There are black-and-white convict caps, a teeny tiny sombrero, a black topper, Chinese caps, white fuzzy marching band busbys, fierce-looking pickelhaubes (the spiked helmets once favored by the Prussian military), embroidered naval caps and all manner of fancy, floppy felt chapeaus festooned with colorful Seussian-appropriate plumage.

Of all the hats, there are two in particular that will make a Seussophile’s heart grow three sizes. The first is a towering stovepipe top hat with three wide horizontal bands of red interspersed with two of white — the sartorial calling card of the Cat in the Hat himself. Though the exhibit doesn’t solve the riddle of which came first — this hat or the cat’s — it’s fun to see this one up close.

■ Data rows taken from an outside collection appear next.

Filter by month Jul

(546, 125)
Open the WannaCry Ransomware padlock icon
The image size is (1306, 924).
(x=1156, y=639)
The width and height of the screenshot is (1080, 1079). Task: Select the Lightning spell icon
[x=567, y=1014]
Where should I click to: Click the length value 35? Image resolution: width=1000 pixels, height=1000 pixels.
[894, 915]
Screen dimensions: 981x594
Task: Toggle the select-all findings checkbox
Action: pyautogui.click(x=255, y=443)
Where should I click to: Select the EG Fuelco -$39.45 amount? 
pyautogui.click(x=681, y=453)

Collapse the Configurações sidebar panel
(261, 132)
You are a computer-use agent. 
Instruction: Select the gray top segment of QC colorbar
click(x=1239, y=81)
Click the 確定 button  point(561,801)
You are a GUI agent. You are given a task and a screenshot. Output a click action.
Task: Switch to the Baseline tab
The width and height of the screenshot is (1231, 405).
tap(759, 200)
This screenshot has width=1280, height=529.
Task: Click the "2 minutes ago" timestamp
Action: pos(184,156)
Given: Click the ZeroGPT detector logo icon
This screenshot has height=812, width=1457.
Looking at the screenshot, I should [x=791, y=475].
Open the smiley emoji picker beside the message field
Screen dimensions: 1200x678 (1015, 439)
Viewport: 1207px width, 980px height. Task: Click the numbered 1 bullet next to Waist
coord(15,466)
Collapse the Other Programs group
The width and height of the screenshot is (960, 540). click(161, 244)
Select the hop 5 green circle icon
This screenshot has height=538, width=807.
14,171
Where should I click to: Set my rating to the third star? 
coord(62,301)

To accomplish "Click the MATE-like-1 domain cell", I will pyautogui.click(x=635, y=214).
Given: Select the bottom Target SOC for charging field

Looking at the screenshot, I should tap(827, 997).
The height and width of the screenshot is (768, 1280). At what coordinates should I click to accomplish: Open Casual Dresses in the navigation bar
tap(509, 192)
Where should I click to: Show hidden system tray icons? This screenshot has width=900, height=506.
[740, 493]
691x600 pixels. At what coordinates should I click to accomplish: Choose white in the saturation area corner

The second hat is a simple, unassuming cap of red felt with a sloping crown and accented with a single large white feather — a hat nearly identical to Bartholomew Cubbins’.

The Fingerhut Gallery of Laguna Beach will host the hat exhibit through June 2.

If you miss the cat’s many hats this time around, the touring exhibit’s full schedule can be found at www.drseussart.com/hatsoff.